Ausserdem führen wir ab sofort für 70 Franken pro Jahr einen freiwilligen Beitrag ein für jene, die Saiten nur digital lesen und uns unterstützen möchten – quasi ein Soli-Onlineabo. Saiten bleibt aber frei zugänglich, auf allen Kanälen. Auch die Inseratepreise werden auf das neue Jahr leicht erhöht, darüber haben wir bereits in der Oktober-Ausgabe informiert.

Damit ihr euch ungefähr vorstellen könnt, wie viel Arbeit und Geld in jeder einzelnen Saiten-Ausgabe steckt, legen wir im Novemberheft die Zahlen offen. Wir weisen für jeden Text aus, wie viel Zeit von den Autor:innen und/oder der Redaktion dafür aufgewendet wurde und wie hoch das Honorar für unsere freien Mitarbeiter:innen und die Fotograf:innen ist.
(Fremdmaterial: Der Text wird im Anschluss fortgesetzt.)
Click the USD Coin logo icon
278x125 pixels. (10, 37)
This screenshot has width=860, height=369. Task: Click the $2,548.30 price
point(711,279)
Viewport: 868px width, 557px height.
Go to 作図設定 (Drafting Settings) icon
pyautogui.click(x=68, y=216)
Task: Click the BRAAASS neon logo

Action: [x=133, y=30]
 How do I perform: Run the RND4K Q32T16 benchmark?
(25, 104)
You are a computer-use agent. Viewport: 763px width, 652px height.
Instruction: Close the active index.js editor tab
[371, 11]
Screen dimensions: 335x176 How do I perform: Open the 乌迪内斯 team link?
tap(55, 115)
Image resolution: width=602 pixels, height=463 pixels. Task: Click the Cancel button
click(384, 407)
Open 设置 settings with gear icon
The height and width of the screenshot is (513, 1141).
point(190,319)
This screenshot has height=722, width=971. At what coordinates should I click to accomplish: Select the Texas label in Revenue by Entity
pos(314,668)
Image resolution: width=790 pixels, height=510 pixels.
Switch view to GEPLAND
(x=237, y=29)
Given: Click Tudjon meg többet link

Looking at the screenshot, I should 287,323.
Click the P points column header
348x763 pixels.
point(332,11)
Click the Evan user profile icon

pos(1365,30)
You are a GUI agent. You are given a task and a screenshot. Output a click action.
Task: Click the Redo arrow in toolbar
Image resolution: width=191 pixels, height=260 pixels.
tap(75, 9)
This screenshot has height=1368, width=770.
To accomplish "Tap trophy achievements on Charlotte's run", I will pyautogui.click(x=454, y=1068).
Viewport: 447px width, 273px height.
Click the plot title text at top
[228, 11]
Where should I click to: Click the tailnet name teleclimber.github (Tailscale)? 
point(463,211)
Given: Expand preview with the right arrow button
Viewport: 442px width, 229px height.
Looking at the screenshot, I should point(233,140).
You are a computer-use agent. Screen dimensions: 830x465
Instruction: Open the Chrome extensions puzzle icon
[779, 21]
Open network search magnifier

Das vierköpfige Grafik-Team arbeitet auf Mandatsbasis für uns, ist zwei volle Tage eingebunden und verdient pro Monat 3500 Franken netto. Hinzu kommen die vielen Arbeitsstunden für die Heftplanung, für das Verfassen, Betreuen und Aufbereiten der Onlinetexte sowie der freitäglichen Wochenschau, für Sitzungen mit dem Kollektiv, mit der Redaktion oder dem Grafikteam sowie die Arbeit unseres Verlags und unseres Sekretariats. Auch wenn es schwierig ist, alles genau zu beziffern und bis ins letzte Detail aufzudröseln, erhält man anhand der ausgewiesenen Zahlen einen Eindruck, was es braucht, dass Saiten jeden Monat erscheinen kann.

Zu unserem Geburtstag wünschen wir uns von euch also vor allem eins: einen grossen Kuchen, den wir in möglichst viele Stücke schneiden können. Oder anders gesagt: mehr Abonnent:innen!